I think for certain he must have misunderstood and so I repeat the question, emphasizing the word “abajo,” pointing downwards with a shaky right index finger.
“Mañana!” he repeats, his patience increasingly frayed.
“Fu-ni-cu-lar?” I take pains to enunciate each syllable, plucking out and waving my return ticket.
“Cerrado! Closed!” comes the definitive reply.
“Como abajo? How down?” I sum up my distress, trying to fashion a convincing smile with my anguished cheek muscles and twitching lips.
“Allí!” There!” he says, pointing with the barrel of his shotgun to a sign nailed to a tree indicating a trail, and promptly slams the door shut in my face.
Obliged to ponder my precarious situation, I run through possible scenarios. What if I stumble and sprain an ankle? What if I lose my way? What if I run into a wild animal, a wolf or a bear? What if I am accosted by a bandit or a member of the dreaded Guardia Civil? Anything can happen, I tell myself, whipping up my fear.
The mule and I exchange doleful looks again. I have no choice but to knock again.
Finally reappearing, the man with the mustache is tipsier than before, casting nervous glances at my jacket pocket, out of which pokes the handle of a foldable umbrella, still a novelty at the time, which, I only realize in retrospect, he must in the fading light and in his drunken stupor have mistaken for the hilt of a handgun.
“Por favor!” I repeat, raising my eyebrows and shoulders in dismay, flashing my return ticket.
“Caminas! Walk!” he snarls back, and again shuts the door in my face.
So I saunter past the mule to the signpost, and follow the trail until it divides into a fork, one prong of which leads into the dark woods and the other dips at a precipitous angle down a steep ravine, with no indication of which direction will lead me to salvation.
The sun is setting. Dismayed at my limited options, of either falling to my doom or having to spend a cold night alone in the woods on the mountaintop, I panic, do an about-face and return to the funicular station. Pressing my ear to the door, the only sound I hear is the racing thump of my own heart. I knock, and since there is no answer, pound wildly.

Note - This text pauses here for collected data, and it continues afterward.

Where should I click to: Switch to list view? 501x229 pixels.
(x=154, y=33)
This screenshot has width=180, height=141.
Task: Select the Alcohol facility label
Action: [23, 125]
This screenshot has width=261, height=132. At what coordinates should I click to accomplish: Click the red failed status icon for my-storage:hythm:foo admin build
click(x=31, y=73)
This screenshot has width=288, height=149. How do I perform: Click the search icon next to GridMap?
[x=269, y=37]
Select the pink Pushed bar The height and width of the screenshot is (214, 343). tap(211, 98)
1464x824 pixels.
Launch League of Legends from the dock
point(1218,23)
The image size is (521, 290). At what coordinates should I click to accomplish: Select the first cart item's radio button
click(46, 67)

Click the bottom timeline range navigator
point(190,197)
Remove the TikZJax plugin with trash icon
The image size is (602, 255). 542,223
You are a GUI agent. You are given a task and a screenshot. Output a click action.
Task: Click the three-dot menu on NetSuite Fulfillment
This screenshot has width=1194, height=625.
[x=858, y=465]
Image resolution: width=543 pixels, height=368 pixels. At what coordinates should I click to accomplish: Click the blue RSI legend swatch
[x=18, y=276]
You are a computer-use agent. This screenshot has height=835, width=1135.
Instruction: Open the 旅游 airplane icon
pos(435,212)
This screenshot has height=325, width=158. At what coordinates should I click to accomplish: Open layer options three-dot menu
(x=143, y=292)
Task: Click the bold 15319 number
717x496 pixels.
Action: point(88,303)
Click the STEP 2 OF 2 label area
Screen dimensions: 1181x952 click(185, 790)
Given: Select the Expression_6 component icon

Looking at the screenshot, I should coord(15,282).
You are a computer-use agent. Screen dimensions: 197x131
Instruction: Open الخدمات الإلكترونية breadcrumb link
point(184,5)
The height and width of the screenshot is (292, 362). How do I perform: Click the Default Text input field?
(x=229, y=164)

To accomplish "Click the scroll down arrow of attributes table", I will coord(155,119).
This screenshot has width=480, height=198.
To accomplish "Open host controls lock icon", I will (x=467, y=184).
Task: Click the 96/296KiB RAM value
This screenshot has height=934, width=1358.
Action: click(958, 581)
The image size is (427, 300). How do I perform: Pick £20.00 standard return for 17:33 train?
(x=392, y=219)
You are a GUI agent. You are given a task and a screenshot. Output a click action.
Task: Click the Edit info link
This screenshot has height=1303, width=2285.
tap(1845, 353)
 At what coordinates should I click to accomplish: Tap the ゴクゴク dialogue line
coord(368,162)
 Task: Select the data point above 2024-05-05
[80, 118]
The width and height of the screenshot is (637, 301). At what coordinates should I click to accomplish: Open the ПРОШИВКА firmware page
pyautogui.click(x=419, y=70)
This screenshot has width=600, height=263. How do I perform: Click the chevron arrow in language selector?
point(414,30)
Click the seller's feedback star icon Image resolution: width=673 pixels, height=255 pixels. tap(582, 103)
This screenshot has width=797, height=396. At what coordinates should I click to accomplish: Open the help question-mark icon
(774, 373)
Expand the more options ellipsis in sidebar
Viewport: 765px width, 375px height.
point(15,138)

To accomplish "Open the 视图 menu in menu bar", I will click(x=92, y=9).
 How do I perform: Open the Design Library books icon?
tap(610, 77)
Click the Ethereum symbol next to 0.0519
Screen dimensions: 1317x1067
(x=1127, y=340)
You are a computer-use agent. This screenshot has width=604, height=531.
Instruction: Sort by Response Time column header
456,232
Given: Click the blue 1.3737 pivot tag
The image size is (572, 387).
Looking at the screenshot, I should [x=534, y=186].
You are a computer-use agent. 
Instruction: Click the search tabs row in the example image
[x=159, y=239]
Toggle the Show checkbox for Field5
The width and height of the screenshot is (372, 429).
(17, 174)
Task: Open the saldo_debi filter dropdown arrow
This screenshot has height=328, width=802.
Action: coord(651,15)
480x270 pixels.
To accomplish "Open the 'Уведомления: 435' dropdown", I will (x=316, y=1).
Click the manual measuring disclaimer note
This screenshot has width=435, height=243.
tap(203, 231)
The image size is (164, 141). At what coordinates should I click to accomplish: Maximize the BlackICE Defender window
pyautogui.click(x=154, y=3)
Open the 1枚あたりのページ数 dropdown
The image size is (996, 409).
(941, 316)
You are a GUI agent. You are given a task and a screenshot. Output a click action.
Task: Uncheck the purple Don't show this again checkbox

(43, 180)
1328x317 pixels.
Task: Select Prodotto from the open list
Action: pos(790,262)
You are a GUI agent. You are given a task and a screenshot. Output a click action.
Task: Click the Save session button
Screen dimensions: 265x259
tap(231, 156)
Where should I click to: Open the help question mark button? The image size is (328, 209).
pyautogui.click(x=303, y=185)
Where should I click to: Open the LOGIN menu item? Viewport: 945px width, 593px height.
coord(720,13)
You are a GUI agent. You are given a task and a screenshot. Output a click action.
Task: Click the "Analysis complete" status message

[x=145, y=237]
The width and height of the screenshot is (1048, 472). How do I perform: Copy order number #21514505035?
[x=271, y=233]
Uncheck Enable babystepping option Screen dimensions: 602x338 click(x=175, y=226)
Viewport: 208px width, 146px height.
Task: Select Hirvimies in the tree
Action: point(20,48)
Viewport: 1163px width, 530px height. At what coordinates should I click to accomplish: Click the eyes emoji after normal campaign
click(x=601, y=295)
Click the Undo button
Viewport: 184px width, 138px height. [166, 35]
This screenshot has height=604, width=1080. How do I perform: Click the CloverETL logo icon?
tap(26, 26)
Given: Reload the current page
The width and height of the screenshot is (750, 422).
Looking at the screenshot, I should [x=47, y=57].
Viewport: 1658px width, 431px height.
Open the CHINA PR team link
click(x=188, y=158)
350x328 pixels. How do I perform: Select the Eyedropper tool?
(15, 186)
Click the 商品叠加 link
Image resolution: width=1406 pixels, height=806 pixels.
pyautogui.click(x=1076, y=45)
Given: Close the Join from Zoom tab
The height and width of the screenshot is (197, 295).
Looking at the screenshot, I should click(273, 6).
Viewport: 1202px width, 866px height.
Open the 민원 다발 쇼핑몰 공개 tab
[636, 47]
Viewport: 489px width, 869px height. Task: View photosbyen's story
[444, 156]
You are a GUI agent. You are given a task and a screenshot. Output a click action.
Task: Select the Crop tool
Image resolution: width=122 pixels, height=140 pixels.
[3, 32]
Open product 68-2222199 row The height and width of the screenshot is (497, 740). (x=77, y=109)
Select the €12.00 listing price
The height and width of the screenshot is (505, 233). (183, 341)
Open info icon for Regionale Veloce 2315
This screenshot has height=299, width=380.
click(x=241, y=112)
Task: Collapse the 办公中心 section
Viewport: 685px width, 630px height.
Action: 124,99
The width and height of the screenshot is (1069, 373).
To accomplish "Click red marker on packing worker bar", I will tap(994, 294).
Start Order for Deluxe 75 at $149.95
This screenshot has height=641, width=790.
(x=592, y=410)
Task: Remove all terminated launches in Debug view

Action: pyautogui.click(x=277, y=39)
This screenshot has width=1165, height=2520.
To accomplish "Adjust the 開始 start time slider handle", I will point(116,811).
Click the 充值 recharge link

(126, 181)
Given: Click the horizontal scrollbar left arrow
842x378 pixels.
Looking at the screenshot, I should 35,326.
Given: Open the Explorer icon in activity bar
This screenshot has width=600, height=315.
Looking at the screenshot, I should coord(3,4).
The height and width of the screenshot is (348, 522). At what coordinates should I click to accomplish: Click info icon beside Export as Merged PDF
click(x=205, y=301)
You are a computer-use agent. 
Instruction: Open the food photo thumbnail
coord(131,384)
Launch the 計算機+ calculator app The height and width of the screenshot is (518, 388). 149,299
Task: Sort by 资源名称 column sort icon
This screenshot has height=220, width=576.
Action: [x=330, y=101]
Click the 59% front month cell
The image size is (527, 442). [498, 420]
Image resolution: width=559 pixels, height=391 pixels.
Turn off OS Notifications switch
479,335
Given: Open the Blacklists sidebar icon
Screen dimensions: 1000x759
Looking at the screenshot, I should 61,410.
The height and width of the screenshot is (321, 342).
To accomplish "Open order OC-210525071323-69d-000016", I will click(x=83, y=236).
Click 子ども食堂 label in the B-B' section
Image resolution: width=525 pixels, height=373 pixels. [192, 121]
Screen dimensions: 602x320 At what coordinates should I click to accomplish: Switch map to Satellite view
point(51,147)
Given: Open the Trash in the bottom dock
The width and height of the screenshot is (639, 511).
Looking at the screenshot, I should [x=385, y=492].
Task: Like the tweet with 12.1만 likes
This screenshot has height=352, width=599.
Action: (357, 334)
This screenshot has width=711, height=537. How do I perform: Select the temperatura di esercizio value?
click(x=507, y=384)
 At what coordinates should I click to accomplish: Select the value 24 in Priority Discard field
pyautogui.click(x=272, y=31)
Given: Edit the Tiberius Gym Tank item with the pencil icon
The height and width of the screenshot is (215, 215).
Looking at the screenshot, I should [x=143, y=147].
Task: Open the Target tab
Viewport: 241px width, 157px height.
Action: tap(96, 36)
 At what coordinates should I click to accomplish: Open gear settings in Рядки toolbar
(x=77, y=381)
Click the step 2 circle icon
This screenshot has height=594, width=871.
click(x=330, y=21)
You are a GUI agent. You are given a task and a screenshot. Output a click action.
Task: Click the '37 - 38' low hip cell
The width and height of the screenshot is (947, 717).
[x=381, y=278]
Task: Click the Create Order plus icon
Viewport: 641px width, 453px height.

The man with the black mustache, who does eventually reemerge with the shotgun now raised to eye level, is clearly disinclined to patience.
Drawing a diagram with a stick in the dirt, I desperately try to explain that there is a fork in the trail, and plead with him to show me the way.
Walking on ahead, with the shotgun cocked and pointed at the small of my back, feeling like a disposable character in a Spaghetti Western, I am convinced that at any minute his drunken right finger will twitch and tug at the trigger. I direct silent prayers at the Black Madonna. Though a Jewish agnostic, true to my traveler’s credo I always entrust my destiny to the good will of local spirits, figuring her maternal instinct will kick in.
When I come to a halt at the fork in the path, he gives me a nudge with the gun barrel in the direction of the woods. Terrified, I start running without turning around, figuring it is better to risk getting lost in the woods than to land a bullet in the back.
I stumble all the way down and make it just in time to catch the last bus from the basilica back to the train station. The bus is almost full. Climbing aboard, exhausted from running, panting for breath, I scour the vehicle to find the only empty seat beside—you guessed it—the man with the black mustache, who greets me with a grin and passes me his wineskin pouch.
My prayers to the Black Madonna, an equal opportunity dispenser of mercy, paid off. That night I sleep soundly, oblivious to slouching bed frame and flushing walls.
After checking out the following morning, I buy a lottery ticket by way of offering.
Cut to the present. In a heap of papers, inveterate packrat that I am, I discover two snippets folded together, a return funicular ticket and a wrinkled receipt, the digits faded but the memory intact, a souvenir of Barcelona. For all I know it was a winning number.